LIBERTE POLITIQUE n° 40, printemps 2008.

Par Mgr Giampaolo Crepaldi. L'identité n'est pas quelque chose que nous pouvons nous donner nous-mêmes, ni en tant qu'individus, ni en tant que peuple. L'identité personnelle naît toujours d'un appel, d'une vocation.


L'ARGUMENT que j'entends traiter ici exige une explication préalable. La doctrine sociale de l'Église n'a pas sa propre vision de l'homme, étant donné qu'elle n'est ni une philosophie, ni une idéologie. Sa vision de l'homme n'est autre que la vision de l'homme selon notre foi en Jésus-Christ, la vision révélée par Dieu le Père dans son Fils Jésus incarné, mort et ressuscité, vision enseignée et professée par l'Église, assistée de l'Esprit Saint, le long des sentiers de l'histoire.

Vision de l'homme et transcendance

Cette année sera célébré le quarantième anniversaire de l'encyclique Populorum progressio (1967) de Paul VI. Dans le document, il est affirmé que l'Église s'intéresse à tout homme et à tous les hommes . L'amplitude de ces deux termes — tout et tous — en indique la dimension inclusive, à partir de l'étendue du projet de Dieu pour l'humanité, projet orienté d'une part vers la totalité des dimensions de l'humain — du fait que l'incarnation n'a pas été apparente, mais bien réelle — et, d'autre part vers tous les hommes, individuellement, tous unis indissociablement au Christ, par sa mort et sa résurrection.
Voilà la vision que la doctrine sociale a de l'homme : non pas une vision intellectualiste ou académique, mais la vision de la vie dans le Christ. Non pas une vision abstraite, mais celle de l'homme concret. Non pas une vision partielle, mais une vision ouverte à la totalité de l'éternel. L'homme doit être vu dans la perspective du salut chrétien. Le Compendium de la doctrine sociale de l'Église affirme :

Le salut qui, à l'initiative de Dieu le Père, est offert en Jésus-Christ, se réalisant et se diffusant par l'œuvre de l'Esprit Saint, est salut pour tous les hommes et de tout l'homme : c'est un salut universel et intégral. Il concerne la personne humaine dans chacune de ses dimensions : personnelle et sociale, spirituelle et corporelle, historique et transcendante .

Dans cette perspective salvifique, l'homme trouve sa propre dignité transcendante mais aussi, après la chute du péché , la grâce et la force nécessaires pour vaincre ses faiblesses. Un homme qui peut beaucoup donner, mais qui doit aussi être beaucoup aidé. Un homme lié à ses frères par un destin commun, mais tenté aussi par des involutions égoïstes.
Le fait que la vision de la doctrine sociale de l'Église ait toute la portée de la vision chrétienne de l'homme entraîne, pour la doctrine sociale elle-même, trois conséquences que je rappellerai ici brièvement.
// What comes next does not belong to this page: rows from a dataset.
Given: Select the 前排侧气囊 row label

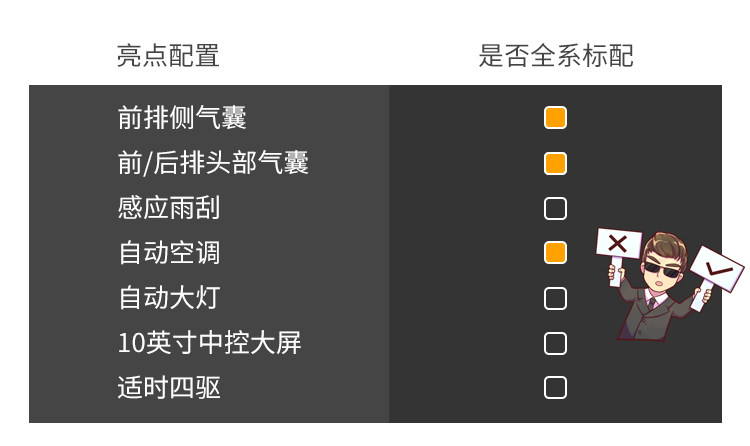Looking at the screenshot, I should click(182, 118).
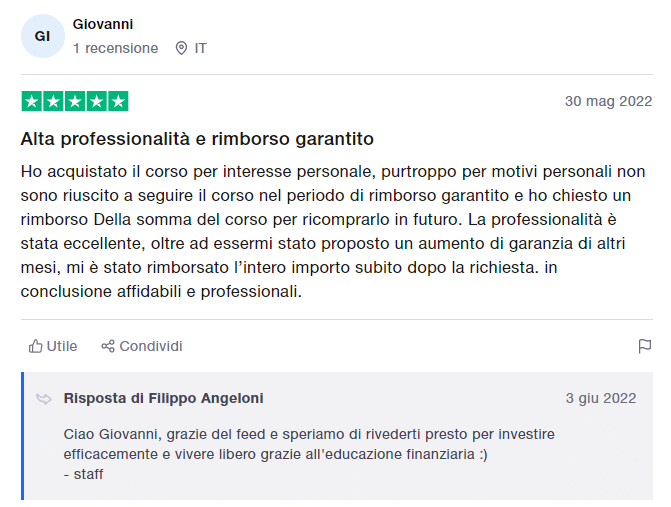This screenshot has height=507, width=671.
Task: Click the review body paragraph text
Action: pyautogui.click(x=335, y=231)
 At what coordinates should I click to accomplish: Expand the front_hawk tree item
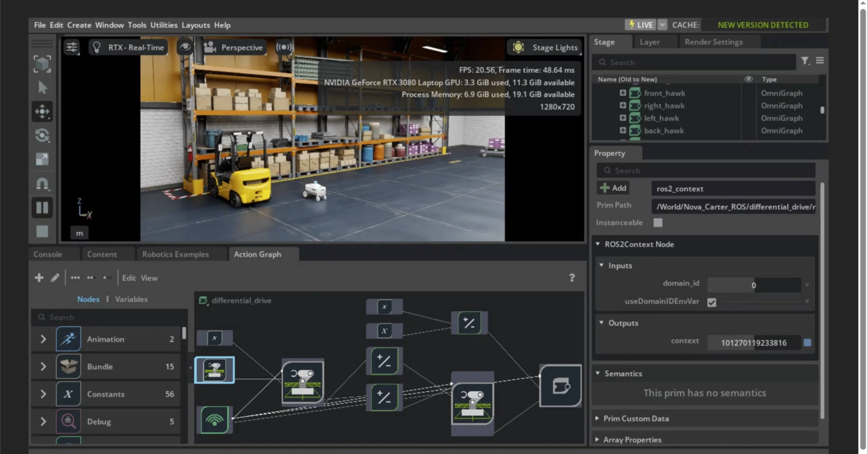pyautogui.click(x=623, y=93)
1/ La première est que tout le corpus de la doctrine sociale a une unité profonde, que nous pourrions qualifier d'anthropologique. Il propose une unique vision de l'homme, présente dans tous les documents du magistère social, comme un fil rouge qui les relie tous les uns aux autres. Parmi les aspects de la doctrine sociale qui ne changent jamais, il y a certainement son anthropologie théologique et philosophique. Celui qui voudrait nier l'unité organique — jusque dans les variantes historiques — de tout le corpus des enseignements pontificaux aurait des difficultés face à l'unité évidente de la vision de la personne humaine . Jean-Paul II affirmait que la doctrine sociale est au service de la personne, connue et aimée dans la plénitude de sa vocation .
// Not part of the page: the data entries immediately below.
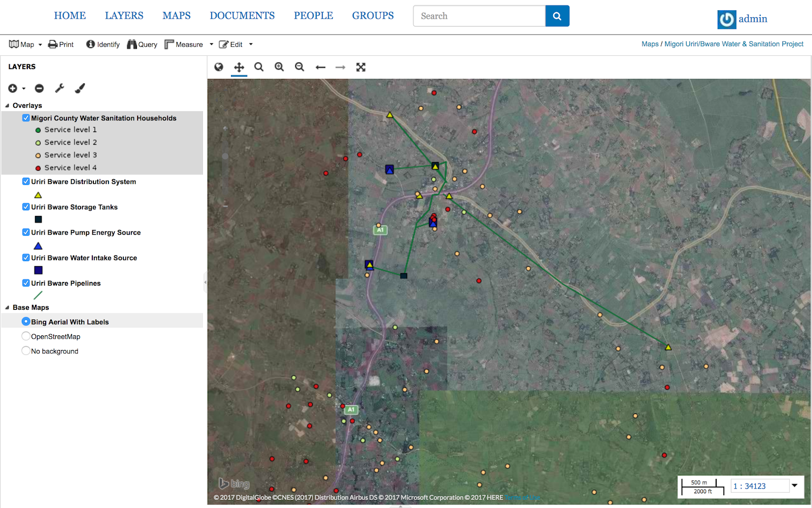Image resolution: width=812 pixels, height=508 pixels.
Task: Go to the DOCUMENTS page
Action: (242, 16)
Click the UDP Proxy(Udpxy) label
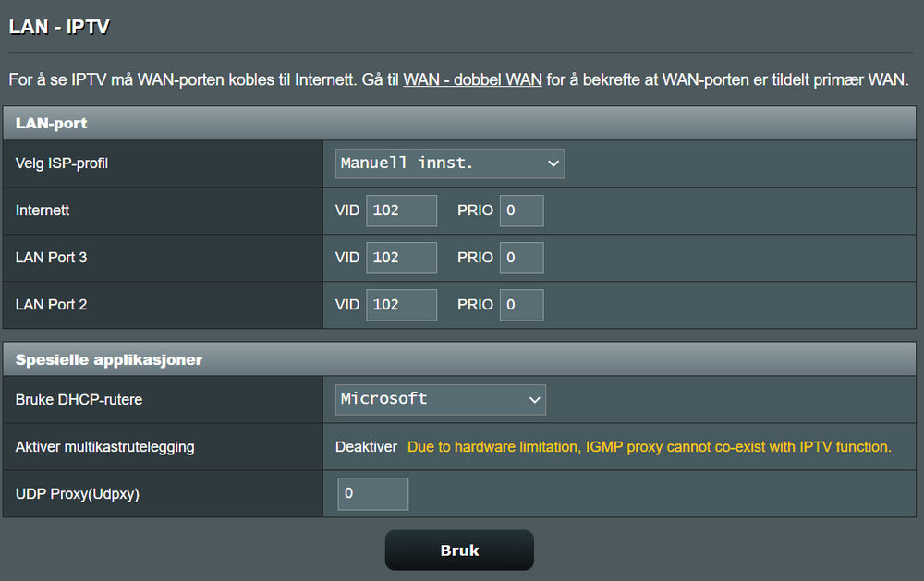Image resolution: width=924 pixels, height=581 pixels. pos(77,494)
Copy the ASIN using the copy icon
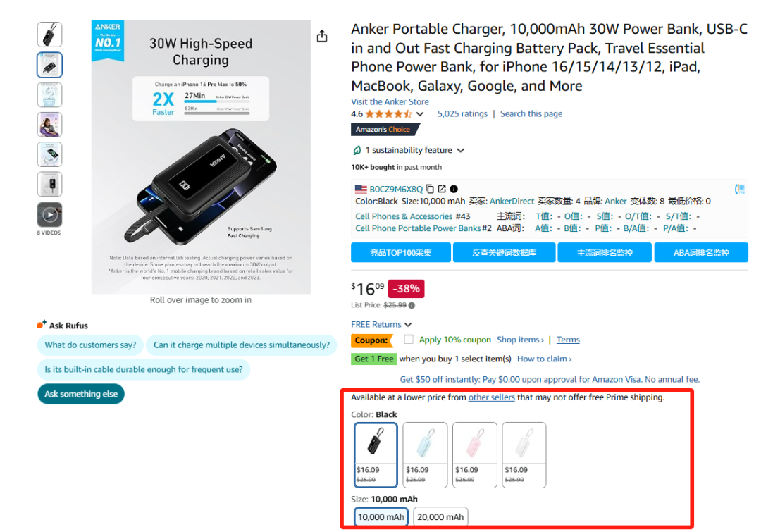This screenshot has height=532, width=761. (x=430, y=189)
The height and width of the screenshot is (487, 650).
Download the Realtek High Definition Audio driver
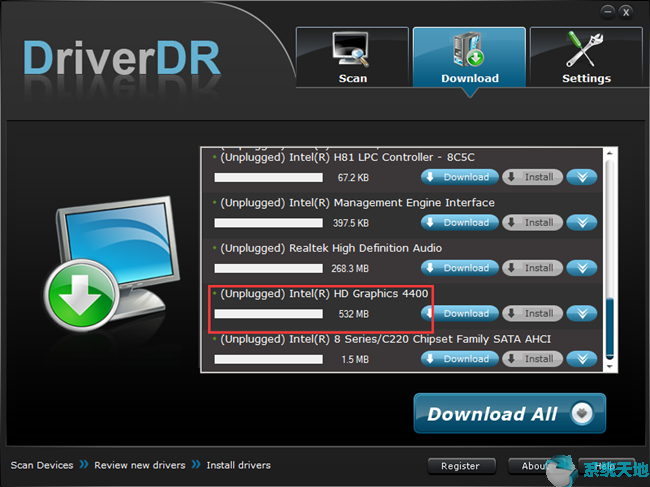pos(458,268)
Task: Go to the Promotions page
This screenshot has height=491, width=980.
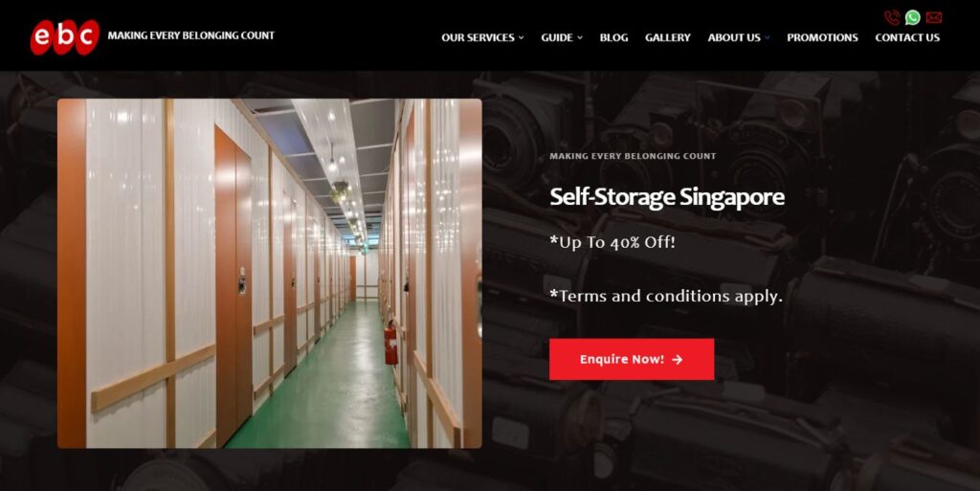Action: click(x=822, y=37)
2/ La deuxième conséquence est que cette vision anthropologique, vision simultanément de foi et de raison, relie la doctrine sociale à toute la vie de la communauté ecclésiale, dans chacun de ses aspects.
La vision de l'homme qu'elle professe, disions-nous, est celle-là même professée par l'Église. La doctrine sociale ne peut donc être séparée de la vie de l'Église où l'on puise à cette vision de l'homme de multiples façons. J'entends dire par là que l'anthropologie chrétienne exprimée dans la doctrine sociale de l'Église fait appel aussi à la foi biblique, à la spiritualité chrétienne, à la liturgie, au caractère concret et à la profondeur des vertus théologales. La vision chrétienne n'est pas une vision intellectualiste de la personne humaine seulement, car l'Église n'est pas une école philosophique ; en conséquence, la doctrine sociale n'est pas seulement une éthique sociale. L'homme est le chemin de l'Église, a affirmé Jean-Paul II à maintes reprises, de toute l'Église qui, dans l'homme, a rencontré et rencontre son Dieu qui s'est fait homme.
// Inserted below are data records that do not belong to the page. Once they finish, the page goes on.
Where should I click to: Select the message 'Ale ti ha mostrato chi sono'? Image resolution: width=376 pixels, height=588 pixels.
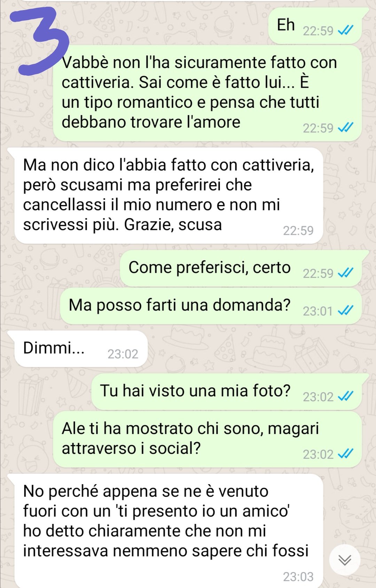tap(207, 440)
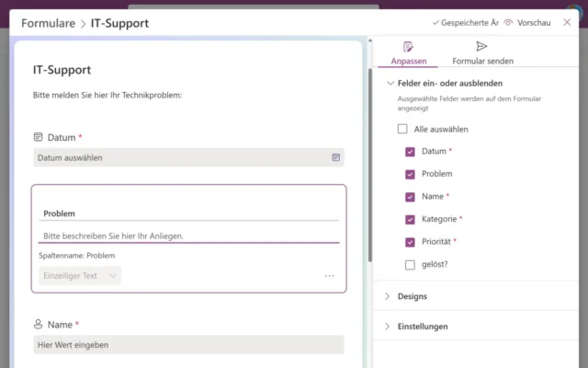Click the Name input field
This screenshot has width=588, height=368.
tap(188, 345)
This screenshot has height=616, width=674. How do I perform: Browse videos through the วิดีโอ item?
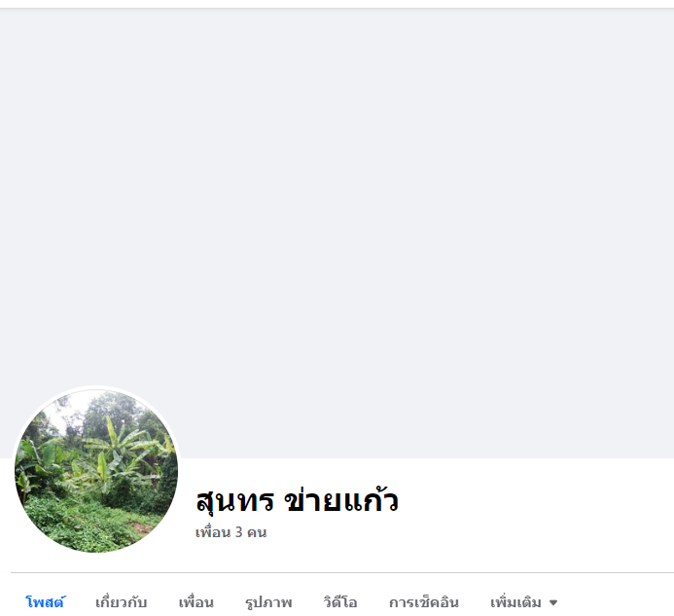(x=340, y=601)
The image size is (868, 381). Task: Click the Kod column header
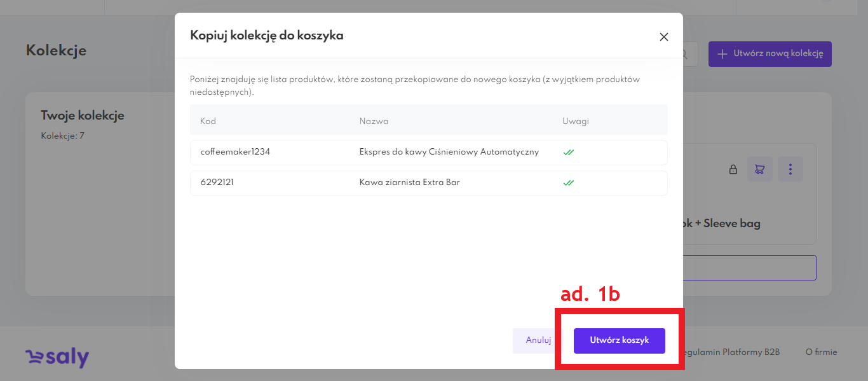tap(208, 121)
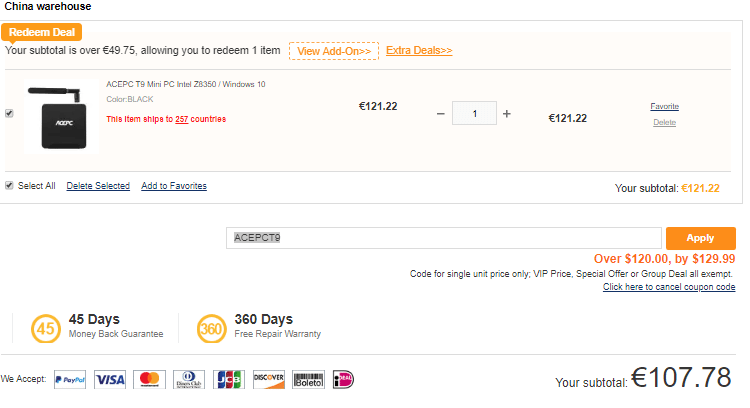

3/ La troisième conséquence est qu'aucun élément de la praxis des chrétiens dans la société ne peut faire abstraction de cette vision de la personne humaine. Cela est aussi valable pour le travail, thème de discussion et d'étude de notre rencontre. Qu'est-ce que cela signifie ?
Cela signifie que les problèmes du travail ne sont jamais uniquement tels, tout comme les problèmes économiques ne sont jamais seulement des problèmes économiques. Ils sont aussi toujours, avant tout, des problèmes de l'homme. Léon XIII réclamait pour les ouvriers le droit au repos les jours de fête, pour leur permettre d'accomplir leurs devoirs religieux. Il s'agissait là d'une demande concernant l'homme, et non directement le travail, mais elle entraînait des conséquences positives dans le domaine aussi de la problématique du travail.
Il en est de même aujourd'hui. Il ne faut pas croire que les problèmes moraux ou spirituels soient différents de ceux du travail. Le problème du travail est l'homme qui travaille , et celui-ci n'est pas seulement un travailleur. Il est un homme dans toutes ses dimensions, à commencer par les dimensions spirituelle et religieuse. Toutes sont structurellement liées au travail.
Ce que je veux dire ici, c'est avant tout que l'anthropologie chrétienne exige une vision holistique des problématiques sociales centrées sur la personne, qui en représente la synthèse. Cela signifie aussi que, dans l'examen des problématiques, la priorité doit être accordée aux besoins spirituels et immatériels. Le point de vue transcendant, le fait d'avoir toujours présente la vocation ultra terrestre de la personne humaine, aide à structurer la vie ici-bas de façon adéquate — et y est même indispensable. Dans Populorum progressio, Paul VI écrivait : Il n'est [...] d'humanisme vrai qu'ouvert à l'Absolu, dans la reconnaissance d'une vocation, qui donne l'idée vraie de la vie humaine. Loin d'être la norme dernière des valeurs, l'homme ne se réalise lui-même qu'en se dépassant . Le mot "vocation" présent dans ce passage important de l'encyclique représente un aspect fondamental de la vision chrétienne de la personne humaine. Nous devons maintenant nous arrêter sur ce point.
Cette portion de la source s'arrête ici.